The final production of the 2024 Portland Theater Festival was marked by resonant howling on opening night, some in celebration and some in sadness.
The compelling spirit of a wolf takes a prominent role in Hansol Jung’s highly imaginative, wild, crazy and ultimately very touching 2022 “Wolf Play.” It’s a family tragicomedy where audience laughter and tears are never very far apart.
The play concerns a lesbian/non-binary couple, Robin and Ash, who have adopted a 6-year-old Korean child from a previous adoptive couple through a rather sketchy internet process (the legalities become important later).
The new parents immediately start arguing about whether it was a good idea to adopt when one of them is consumed with ambition to become a professional boxer. Meanwhile the original adoptive father, Peter, begins to have second thoughts after learning the child will go to a home where he will have “no father.”
Robin’s brother Ryan, who manages Ash, also has his own strong opinions.
At the center of the fray is Jeenu, the child who is physically embodied in the play by an uncannily believable puppet manipulated by an actor who voices both the boy’s dialogue and his lone wolf spirit. Scenes of intimate bonding with Jeenu’s new parents contrast with harrowing moments of violence to create a sense of anxiety about how things will shake out in the end.

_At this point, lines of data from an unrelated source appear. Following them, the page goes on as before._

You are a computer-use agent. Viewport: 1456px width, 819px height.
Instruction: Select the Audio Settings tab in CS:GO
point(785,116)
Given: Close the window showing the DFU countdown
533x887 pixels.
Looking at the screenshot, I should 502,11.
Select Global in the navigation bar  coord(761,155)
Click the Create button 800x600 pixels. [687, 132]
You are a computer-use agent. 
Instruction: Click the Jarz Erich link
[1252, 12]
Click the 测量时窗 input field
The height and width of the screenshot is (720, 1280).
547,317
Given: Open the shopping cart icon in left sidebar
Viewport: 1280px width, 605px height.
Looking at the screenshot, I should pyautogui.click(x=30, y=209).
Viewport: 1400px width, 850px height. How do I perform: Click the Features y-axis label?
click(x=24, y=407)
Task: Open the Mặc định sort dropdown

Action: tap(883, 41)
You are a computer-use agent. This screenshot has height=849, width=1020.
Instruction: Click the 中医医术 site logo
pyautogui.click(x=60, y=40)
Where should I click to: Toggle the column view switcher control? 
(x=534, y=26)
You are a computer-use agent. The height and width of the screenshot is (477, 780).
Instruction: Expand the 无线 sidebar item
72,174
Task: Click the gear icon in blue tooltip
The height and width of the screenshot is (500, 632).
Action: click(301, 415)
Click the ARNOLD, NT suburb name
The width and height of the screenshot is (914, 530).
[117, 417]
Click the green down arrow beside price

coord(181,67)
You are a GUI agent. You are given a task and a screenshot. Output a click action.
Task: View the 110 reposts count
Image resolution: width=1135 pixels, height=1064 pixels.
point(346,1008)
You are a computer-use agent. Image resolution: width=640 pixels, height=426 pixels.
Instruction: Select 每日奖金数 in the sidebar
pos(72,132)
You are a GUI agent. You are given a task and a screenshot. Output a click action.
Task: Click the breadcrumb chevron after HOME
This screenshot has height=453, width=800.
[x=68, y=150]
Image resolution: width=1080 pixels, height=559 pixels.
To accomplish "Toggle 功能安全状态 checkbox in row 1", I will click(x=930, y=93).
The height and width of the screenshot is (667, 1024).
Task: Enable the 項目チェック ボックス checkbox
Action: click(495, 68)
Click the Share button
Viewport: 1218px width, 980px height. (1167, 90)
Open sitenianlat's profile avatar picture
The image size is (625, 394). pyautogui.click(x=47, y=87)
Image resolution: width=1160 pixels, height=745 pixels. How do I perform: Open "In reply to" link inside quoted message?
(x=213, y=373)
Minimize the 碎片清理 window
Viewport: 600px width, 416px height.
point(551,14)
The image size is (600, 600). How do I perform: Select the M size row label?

Questions concerning social attitudes toward same-sex parenting weigh heavily amid lighter moments when the characters’ lives become more about joy than struggle. Overlapping scenes sometimes mix comedy with confrontation.
Justin Viz plays the puppeteer who offers some philosophical overview, as well as tidbits of wolf lore, while bringing the “boy” to life. His work with the puppet (designed by Libby Marcus) gives heart to the show in unexpected ways.
Local favorite Marie Stewart Harmon gives her Robin both warmth and tenacity as she deals with the normal difficulties of having a first child and the pressures placed on her about her life choices.
Imani Pearl Williams fills the role of boxer Ash with a physicality that only partially masks a growing attachment to Jeenu. Jared Mongeau is the manic Peter, comical but ultimately a threat to the boy’s security. Likewise, Daniel Cuff’s Ryan is a well-meaning but insensitive hardhead who thinks he knows what’s best for all concerned.
Kelly O’Donnell directed the 100-minute show, with no intermission, in an intimately arranged industrial space provided by the Portland design and building firm Kendrick & Bloom. It’s one of the “non-traditional theater spaces” found for this season by Portland Theater Festival Executive and Artistic Director Dave Register. In it, O’Donnell and a talented technical staff have inventively put together a minimally appointed but thoroughly engaging production that theatrically highlights some of the challenges new families face today.
Steve Feeney is a freelance writer who lives in Portland.